Kangaroo mother care has been part of neonatology’s toolkit for close to 40 years. Characterized by four components — early and extensive skin-to-skin contact between mother and baby, exclusive breastfeeding, early health facility discharge and close follow-up care at home — this form of care was initially conceived as an alternative to incubator-based care for babies born preterm or with a very low birth weight (LBW), particularly in resource-poor parts of the globe.
While there’s extensive literature on KMC’s benefits — including reduced risk of infant morbidity and mortality — it’s been hard to get a complete picture of what the how well the approach works, and what its disadvantages might be. According to Grace Chan, MD, PhD, a researcher at T.H. Chan Harvard School of Public Health and a staff physician in Boston Children’s Hospital’s Intermediate Care Program, most of the reviews or meta-analyses available have focused on particular populations or specific outcome measures, or have only looked at randomized, controlled clinical trials (as opposed to how KMC works in real-world conditions).

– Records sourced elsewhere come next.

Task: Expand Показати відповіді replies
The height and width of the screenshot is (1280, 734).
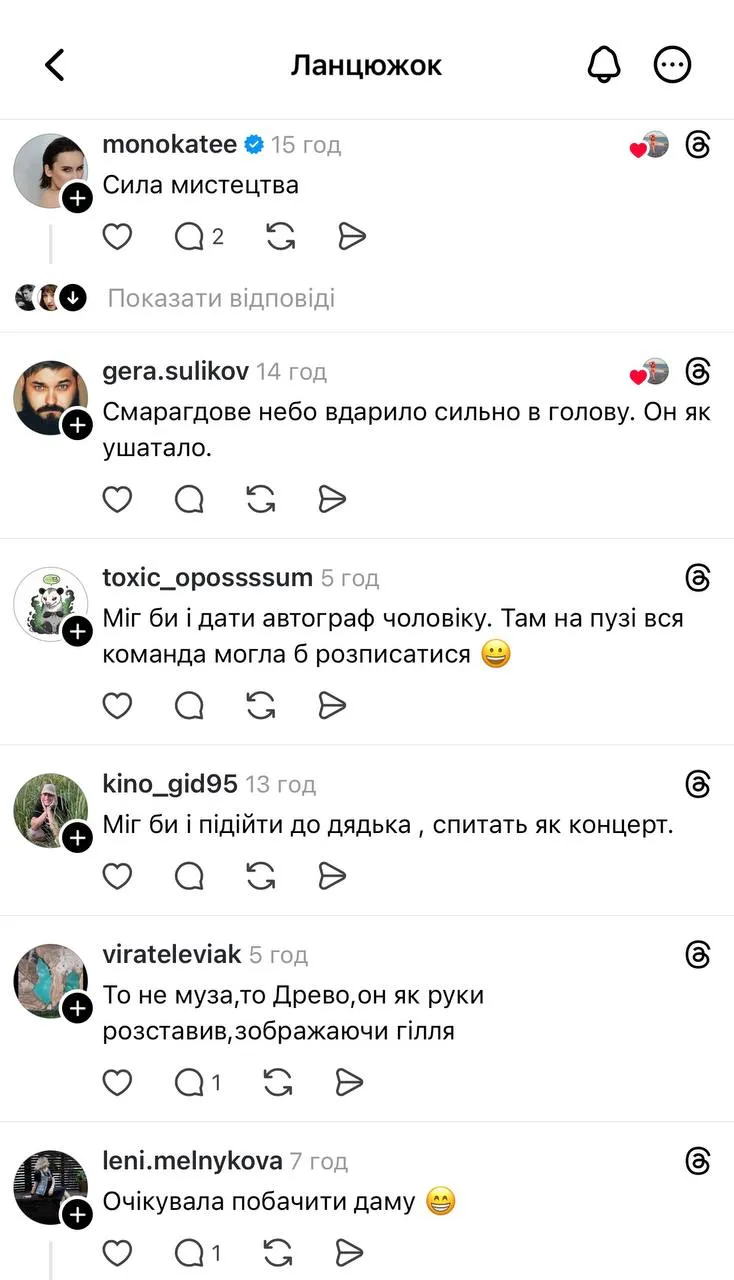Action: [x=221, y=298]
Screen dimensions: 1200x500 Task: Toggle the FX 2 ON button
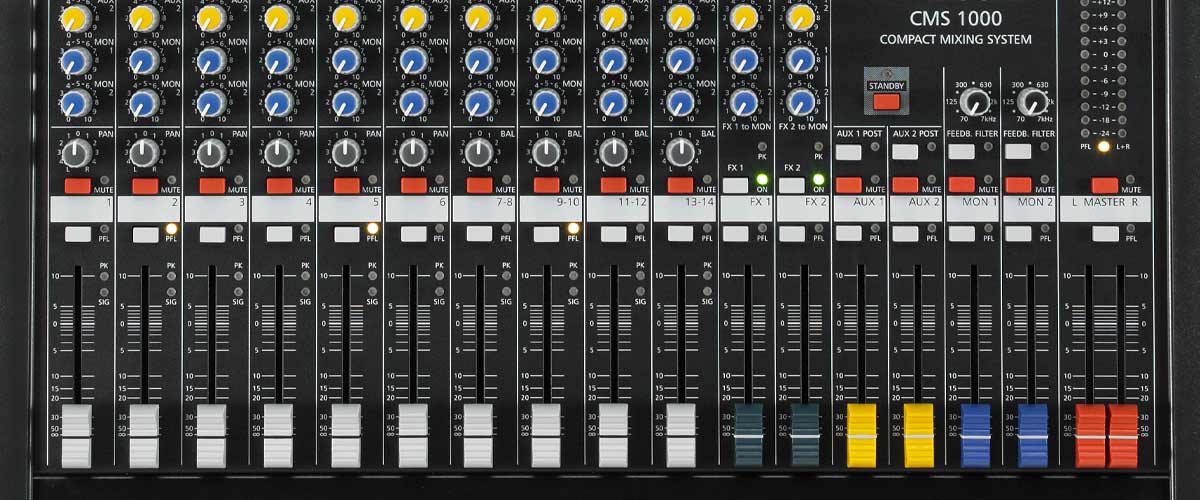point(792,185)
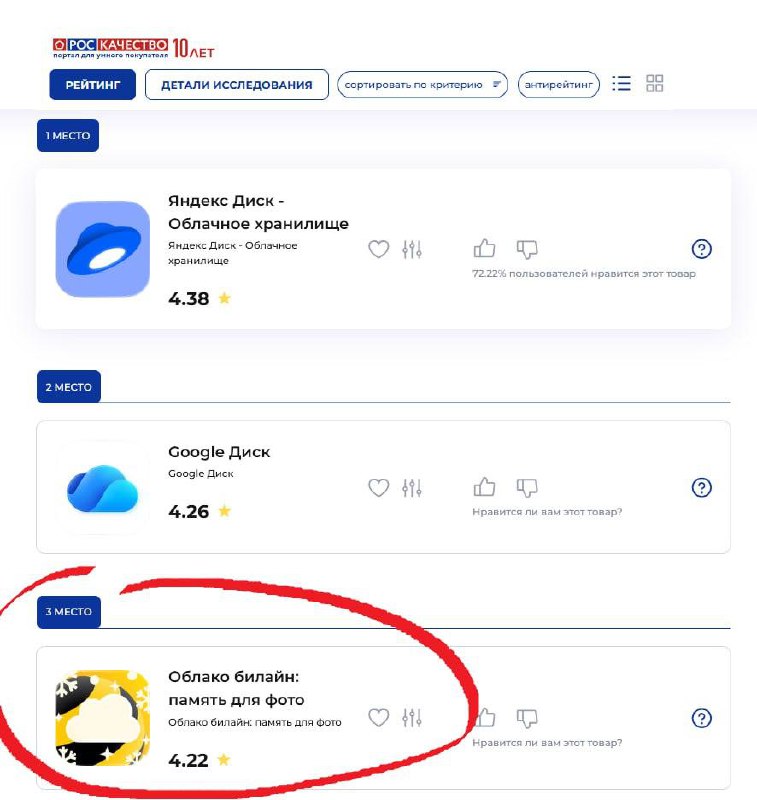Open criteria sliders icon for Google Диск

[412, 488]
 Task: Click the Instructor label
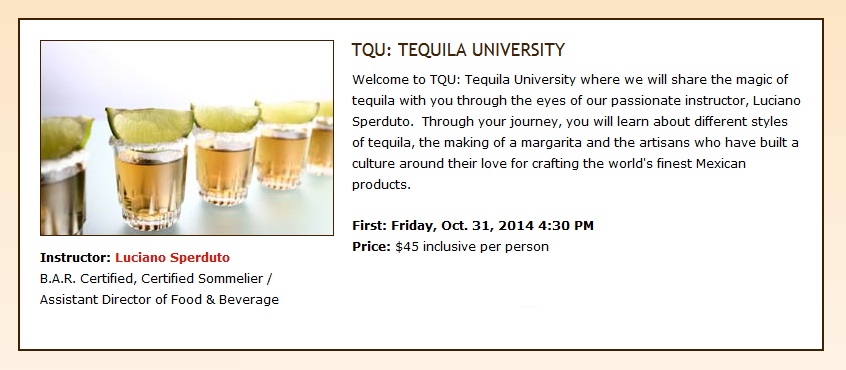[x=76, y=258]
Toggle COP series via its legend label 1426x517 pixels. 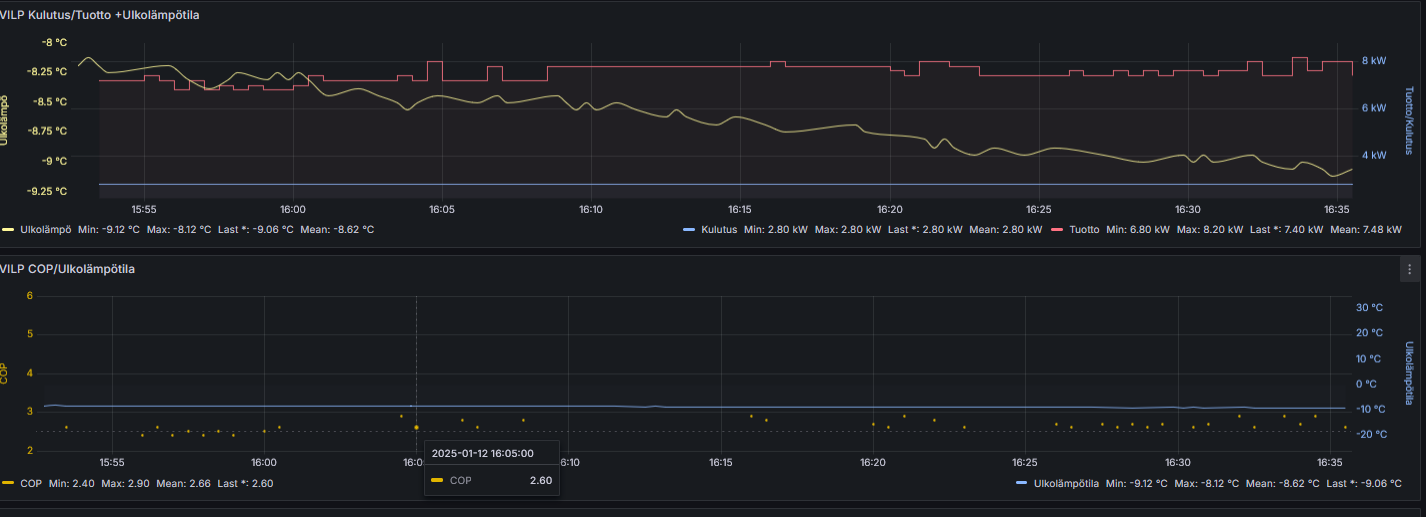coord(31,483)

In a recent Pediatrics paper, a team led by Chan published what’s probably the most comprehensive analysis of KMC’s benefits and drawbacks to date. By pooling data from 124 observational studies and clinical trials published between 2000 and 2014, the team identified a breadth of beneficial impacts of KMC on LBW infants’ health, including reductions in the risk of:
- mortality (36 percent)
- sepsis (47 percent)
- hospital readmission (68 percent)
- hypothermia (78 percent
- hypoglycemia (88 percent)
“While KMC or skin-to-skin care is particularly useful for low birth weight babies born where medical resources are limited,” Chan said in a statement released by HSPH, “developed and developing countries are moving to ‘normalize’ KMC or skin-to-skin as a beneficial practice for all newborns and mothers.”